At Neowin, a hacker setup the site to download some Windows exploits when visited with IE. It was that malfomed .WMF file exploit from a while back which would only hit unpatched Windows system, but surely there are still plenty of those.

It seems Invision already has a fix for this, but of course no one keeps up on security patches. They also have a new version that includes this fix and now has a virus scanner built in.

Monday, July 10, 2006

Disney Spam

Today I found someone upset that Disney.com referrer spammed him. If true, that would be very shocking and upsetting. But it is very unlikely that Disney or anyone associated with them did the spamming. Most likely, it was a spammer testing out his new software. I have seen such spams for sites such as , , , and . Often a few days after these test spams you may get the actual spam following a similar pattern.
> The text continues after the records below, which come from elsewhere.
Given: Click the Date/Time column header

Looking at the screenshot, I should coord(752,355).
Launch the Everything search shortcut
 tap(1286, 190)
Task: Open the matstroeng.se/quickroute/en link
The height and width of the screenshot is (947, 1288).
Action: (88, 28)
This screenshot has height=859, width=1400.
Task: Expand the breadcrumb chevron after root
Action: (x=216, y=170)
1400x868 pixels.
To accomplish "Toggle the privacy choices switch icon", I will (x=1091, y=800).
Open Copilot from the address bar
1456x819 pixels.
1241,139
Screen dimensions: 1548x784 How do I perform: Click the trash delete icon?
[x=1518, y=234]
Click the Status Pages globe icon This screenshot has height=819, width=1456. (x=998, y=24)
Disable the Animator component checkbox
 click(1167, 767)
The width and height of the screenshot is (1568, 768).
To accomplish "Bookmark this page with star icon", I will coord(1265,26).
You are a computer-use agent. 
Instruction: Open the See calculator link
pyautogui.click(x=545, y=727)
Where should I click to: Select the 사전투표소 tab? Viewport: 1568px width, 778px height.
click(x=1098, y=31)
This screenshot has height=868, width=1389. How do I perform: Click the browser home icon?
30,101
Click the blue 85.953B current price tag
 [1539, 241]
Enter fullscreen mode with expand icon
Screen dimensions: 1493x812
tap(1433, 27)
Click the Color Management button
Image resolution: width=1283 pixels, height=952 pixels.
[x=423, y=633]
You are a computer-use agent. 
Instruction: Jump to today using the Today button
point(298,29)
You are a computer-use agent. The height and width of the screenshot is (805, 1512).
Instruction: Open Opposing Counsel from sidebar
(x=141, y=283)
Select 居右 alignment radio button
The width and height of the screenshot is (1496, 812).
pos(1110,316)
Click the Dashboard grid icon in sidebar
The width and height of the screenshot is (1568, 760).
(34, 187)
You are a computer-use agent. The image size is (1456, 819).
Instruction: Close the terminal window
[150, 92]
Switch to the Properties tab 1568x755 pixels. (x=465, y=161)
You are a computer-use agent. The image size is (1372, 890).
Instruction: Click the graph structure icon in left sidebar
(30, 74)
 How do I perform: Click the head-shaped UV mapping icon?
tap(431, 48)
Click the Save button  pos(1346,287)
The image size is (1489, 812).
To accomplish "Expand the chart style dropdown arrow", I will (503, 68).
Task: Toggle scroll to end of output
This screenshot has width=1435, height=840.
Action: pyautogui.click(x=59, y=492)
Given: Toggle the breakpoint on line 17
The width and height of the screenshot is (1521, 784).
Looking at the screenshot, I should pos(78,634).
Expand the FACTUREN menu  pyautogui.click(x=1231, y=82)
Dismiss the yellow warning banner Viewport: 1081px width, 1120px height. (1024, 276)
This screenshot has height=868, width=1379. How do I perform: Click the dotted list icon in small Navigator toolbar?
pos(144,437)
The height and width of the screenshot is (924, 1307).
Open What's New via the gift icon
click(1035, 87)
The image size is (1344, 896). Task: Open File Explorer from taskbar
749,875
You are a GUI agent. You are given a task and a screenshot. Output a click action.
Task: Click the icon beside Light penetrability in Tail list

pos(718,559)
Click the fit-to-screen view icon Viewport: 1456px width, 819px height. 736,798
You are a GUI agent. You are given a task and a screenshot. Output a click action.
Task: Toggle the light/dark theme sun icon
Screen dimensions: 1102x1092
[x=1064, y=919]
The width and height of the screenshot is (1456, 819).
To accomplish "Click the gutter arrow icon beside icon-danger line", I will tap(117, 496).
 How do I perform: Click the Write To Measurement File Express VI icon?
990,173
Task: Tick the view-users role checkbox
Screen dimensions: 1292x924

The purpose of web spam is to get more visitors, more ad impressions, and/or to improve the site's ranking in search engines. Disney as well as the other large sites I mentioned already have very high PageRank and tons of traffic so a few more links would mean little to them.

Of course, this is still spam and you should take the necessary measures to block it. But you can't blame these big corporations for what some mentally challenged spammer is doing to test his software or your defenses.

Spammers also sometimes spam for antispam sites such as chongqed.org, spamhuntress.com, or even a journalist who writes about spam. But these are for revenge and hurting our image rather than testing. This really doesn't make sense though. Few people that check the sites are going to mistake us for spammers. And the links only add to our PageRank.